DATASET EXTRACT |
[Start of Attachment]

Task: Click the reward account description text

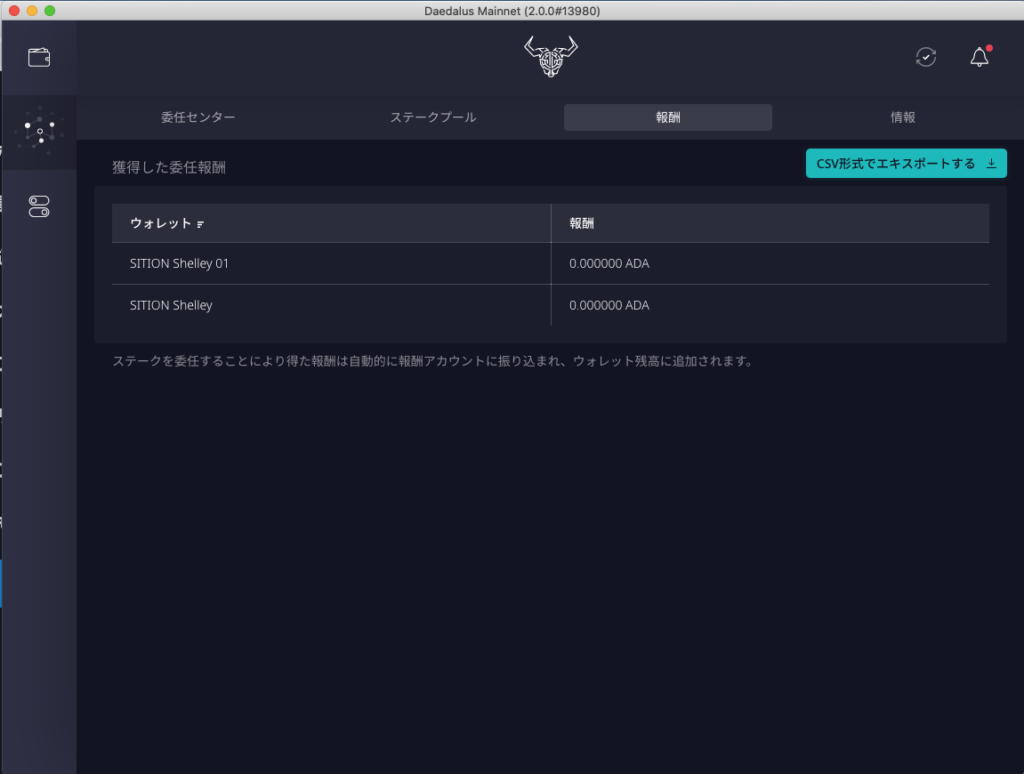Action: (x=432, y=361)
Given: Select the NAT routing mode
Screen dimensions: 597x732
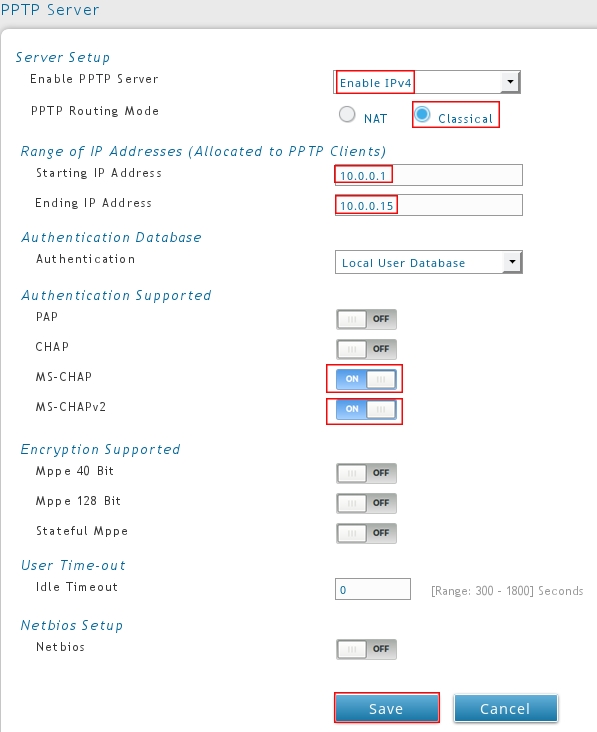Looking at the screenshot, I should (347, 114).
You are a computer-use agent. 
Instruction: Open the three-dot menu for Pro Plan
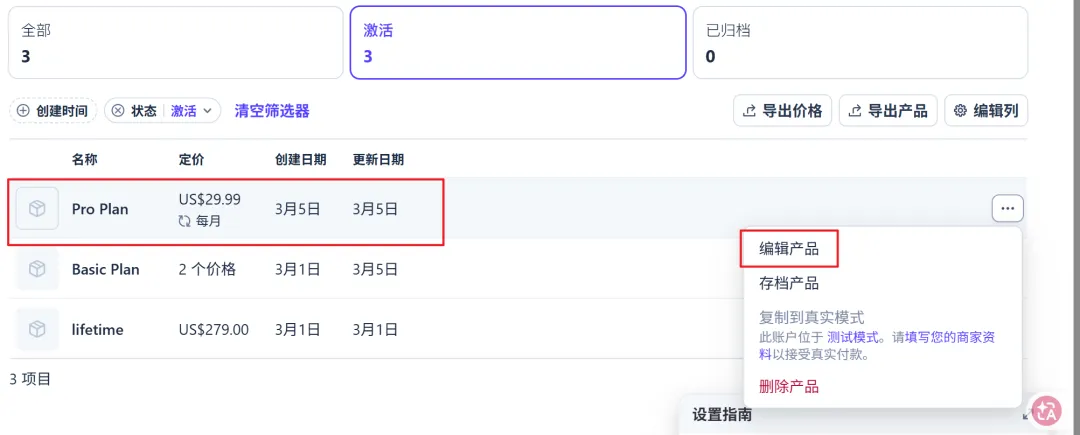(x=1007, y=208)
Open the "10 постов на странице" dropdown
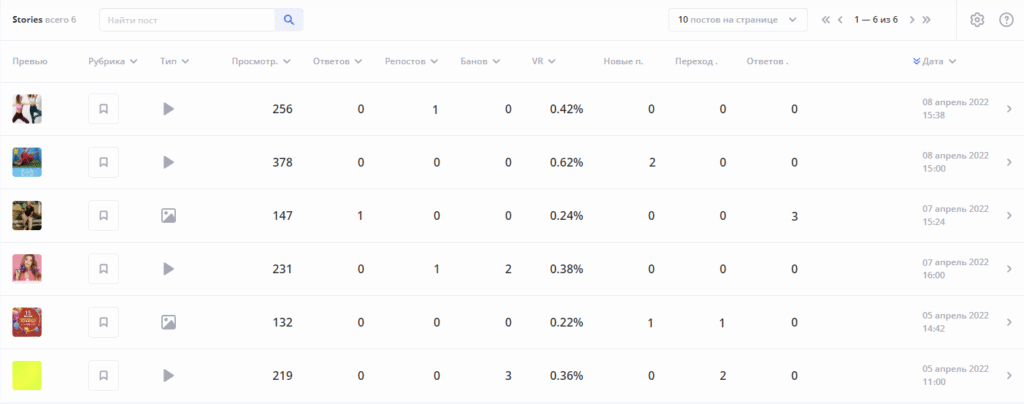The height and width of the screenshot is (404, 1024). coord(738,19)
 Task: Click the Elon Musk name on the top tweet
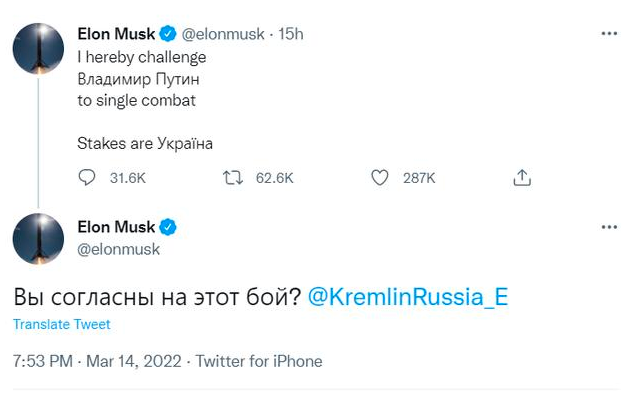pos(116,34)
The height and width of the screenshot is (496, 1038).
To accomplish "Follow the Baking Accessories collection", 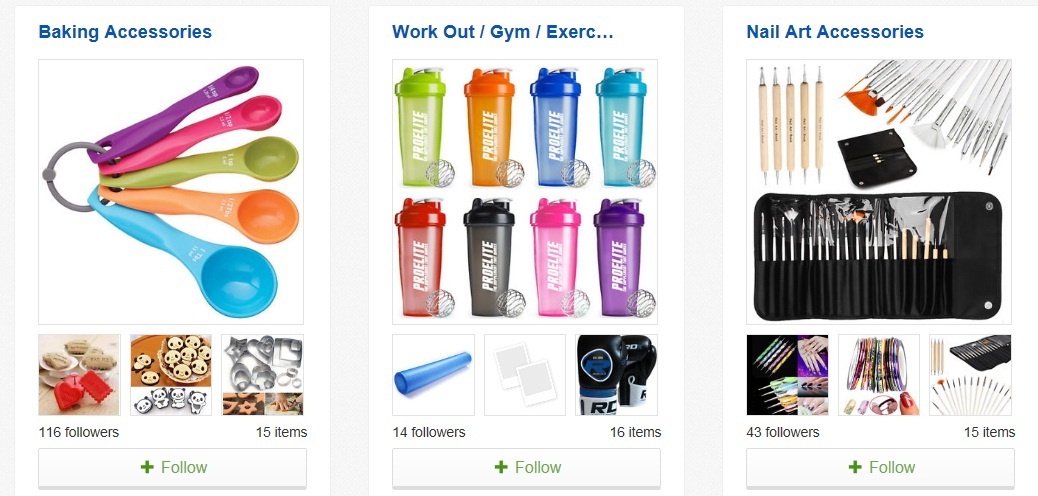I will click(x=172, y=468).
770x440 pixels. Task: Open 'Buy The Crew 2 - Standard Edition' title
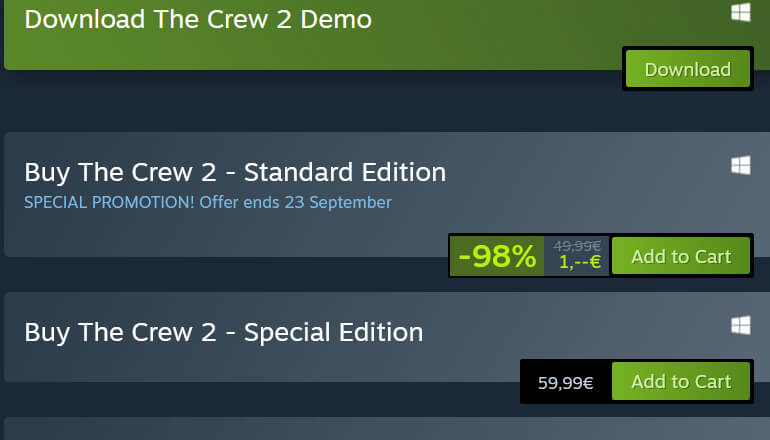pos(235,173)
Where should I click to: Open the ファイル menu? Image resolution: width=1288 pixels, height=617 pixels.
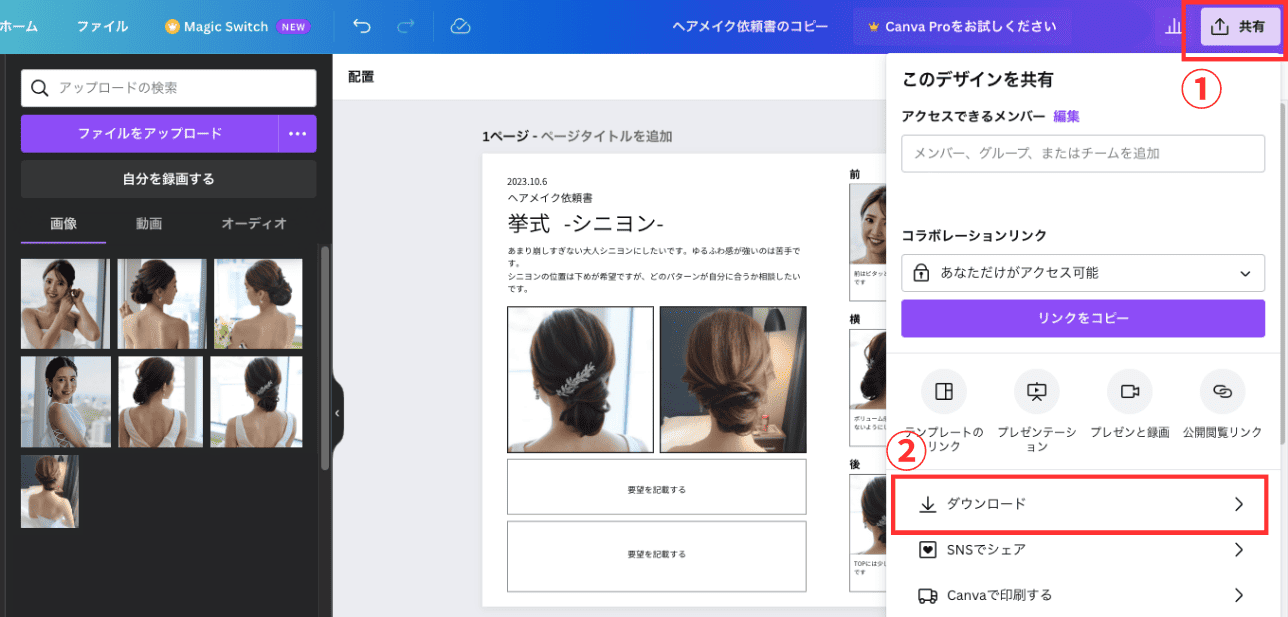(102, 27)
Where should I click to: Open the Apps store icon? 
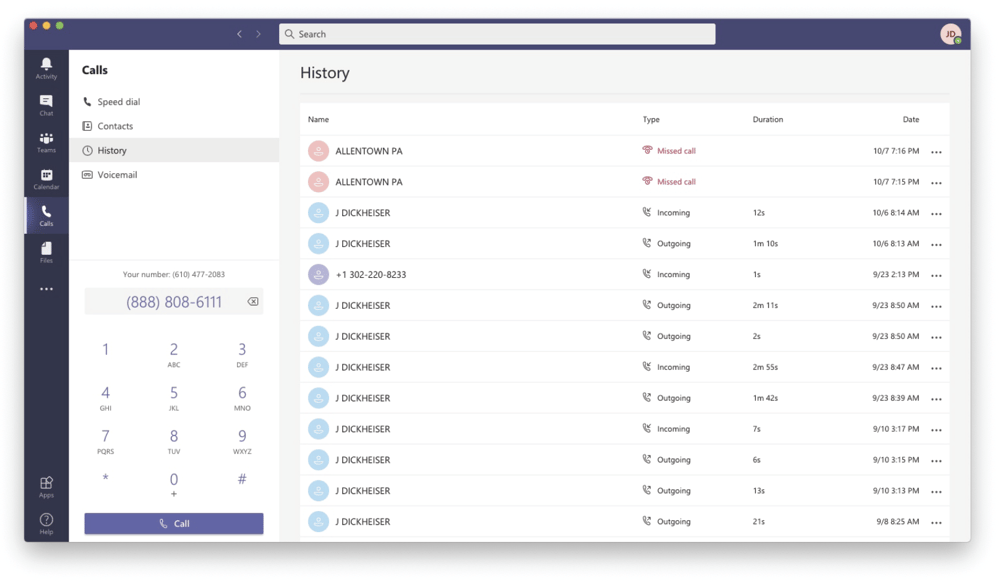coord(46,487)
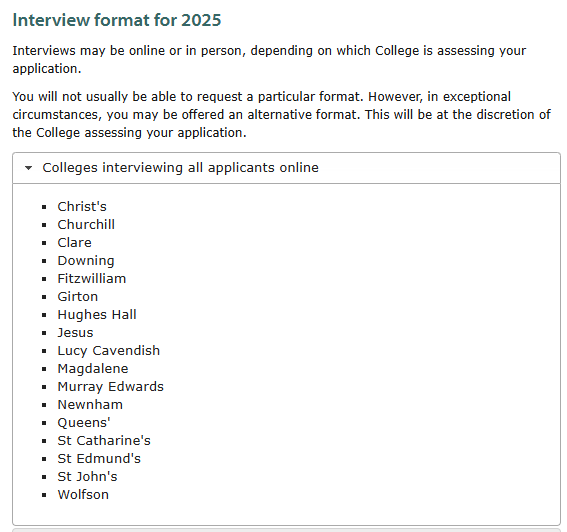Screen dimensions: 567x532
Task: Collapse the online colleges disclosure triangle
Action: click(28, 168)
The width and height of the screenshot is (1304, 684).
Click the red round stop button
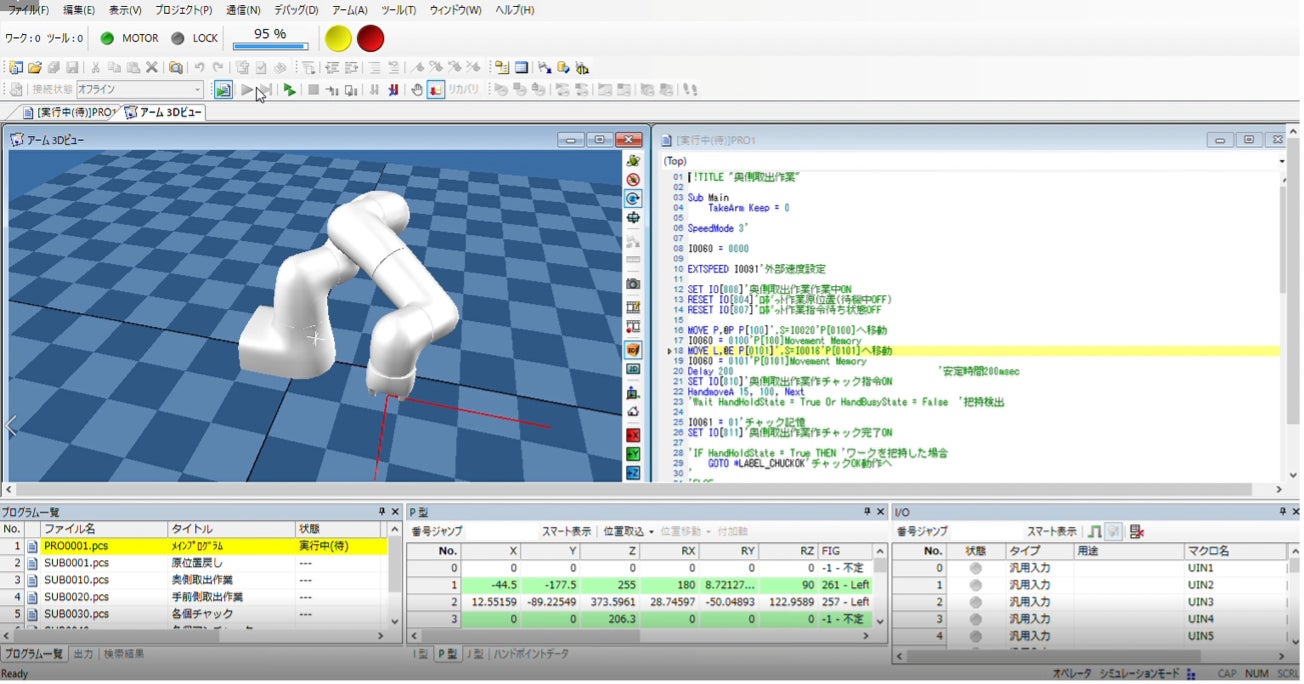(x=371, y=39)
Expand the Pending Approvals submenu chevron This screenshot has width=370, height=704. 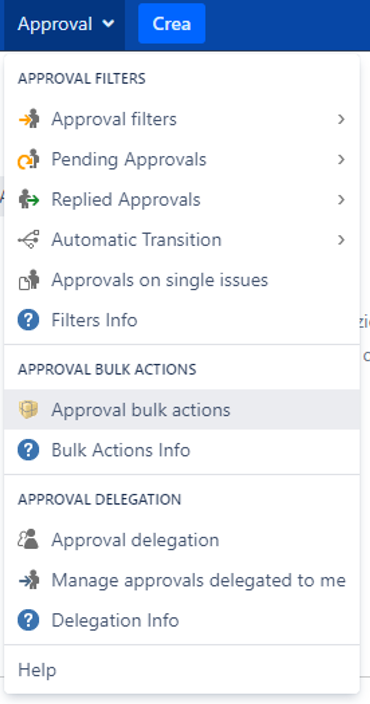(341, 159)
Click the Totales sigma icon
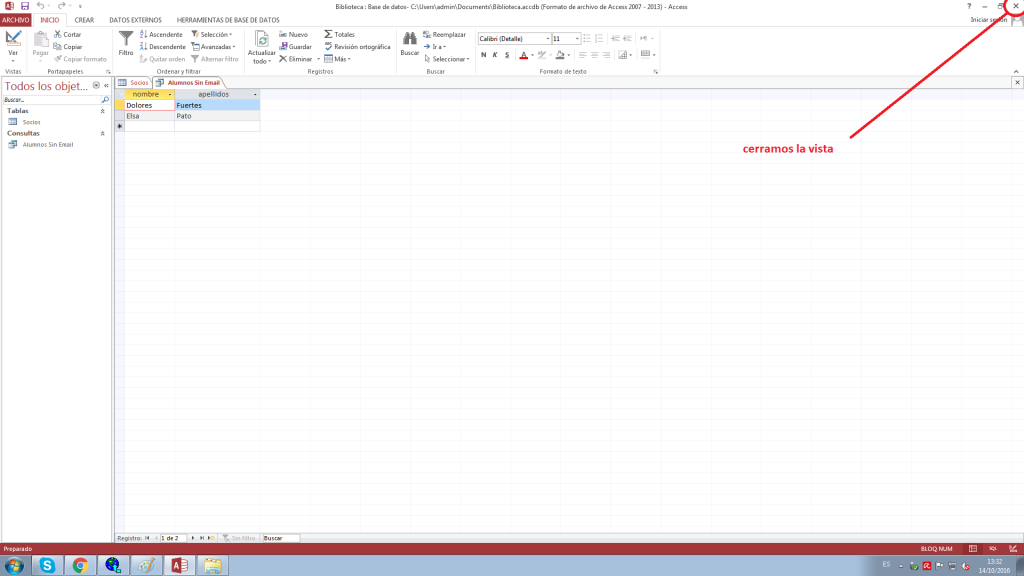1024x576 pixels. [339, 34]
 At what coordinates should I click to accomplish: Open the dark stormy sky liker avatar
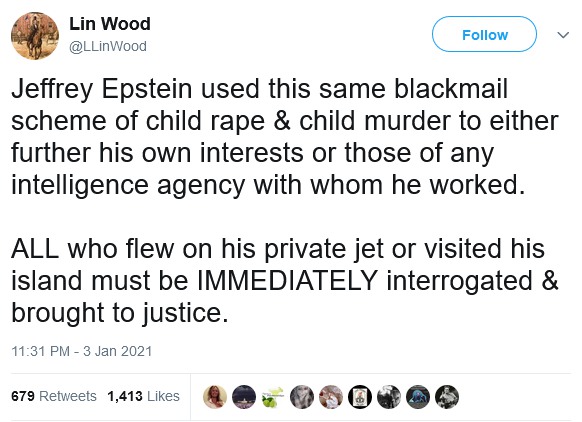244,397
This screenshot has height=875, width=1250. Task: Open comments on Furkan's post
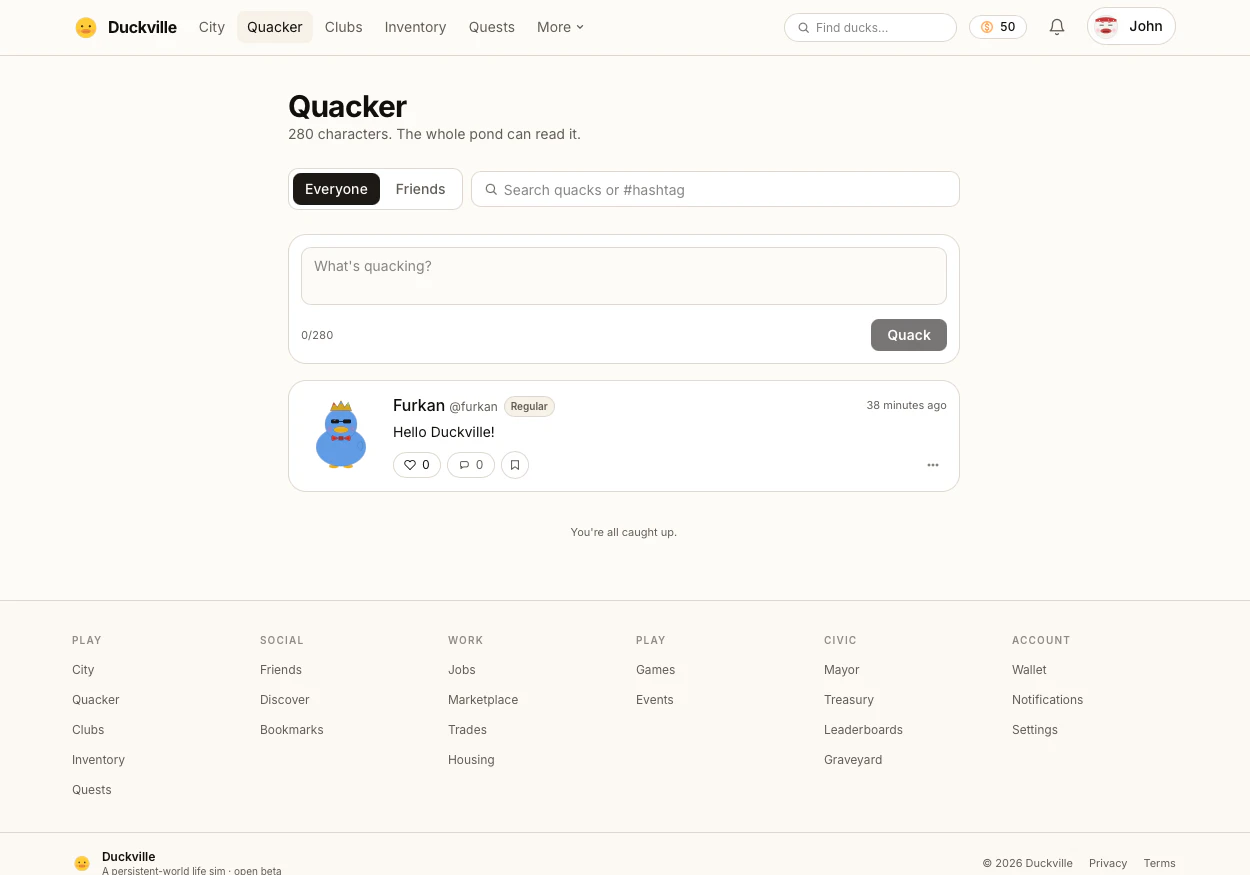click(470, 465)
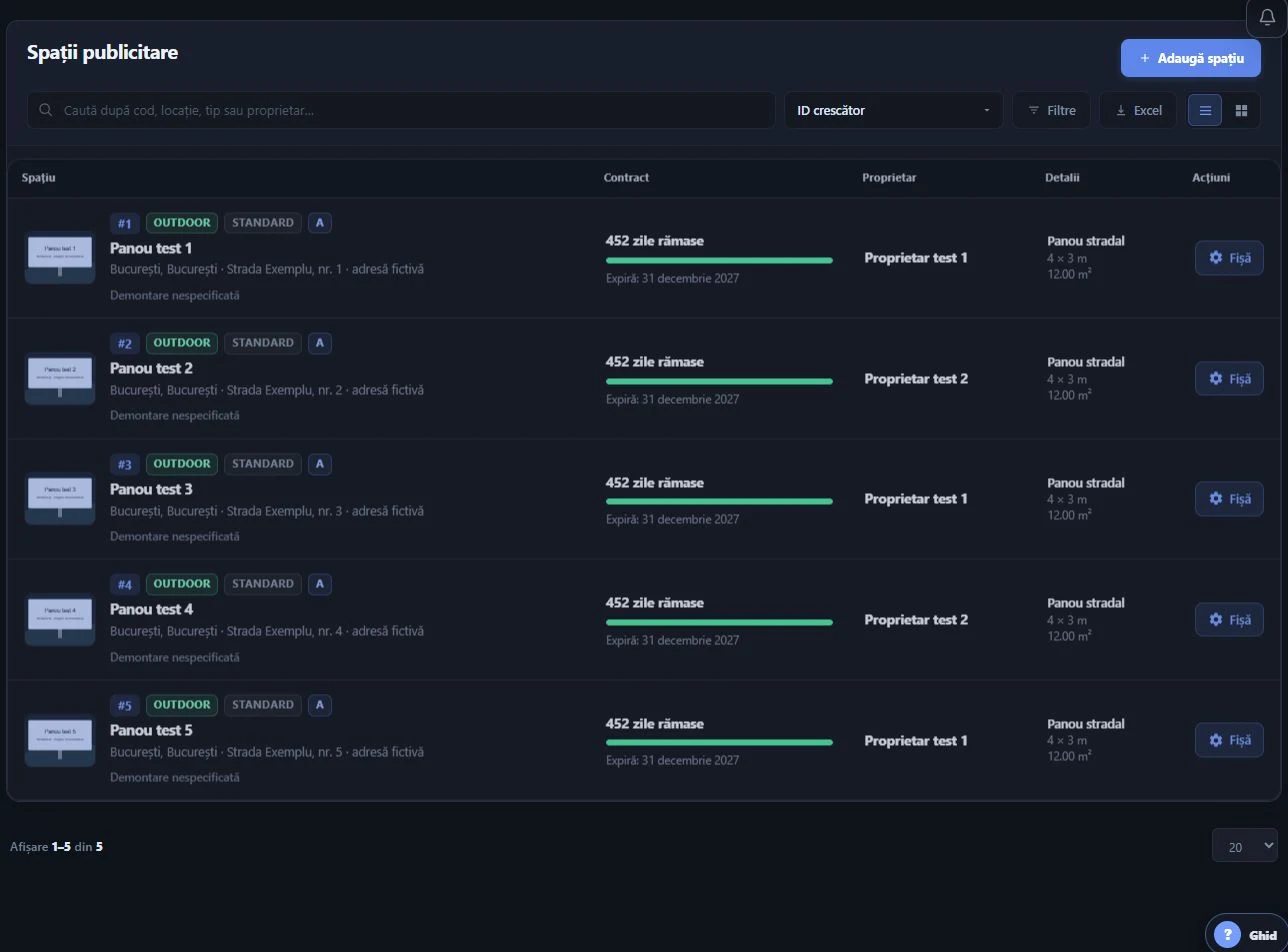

[End of Attachment]

TO DO |
At the line containing "This screenshot has height=875, width=1250.", start reproducing exactly, and stop after the last line of the listing; include both ends, and leave the pictures out.

ANSWER TO THIS EXERCISE |
This screenshot has height=875, width=1250. Task: Open comments on Furkan's post
click(470, 465)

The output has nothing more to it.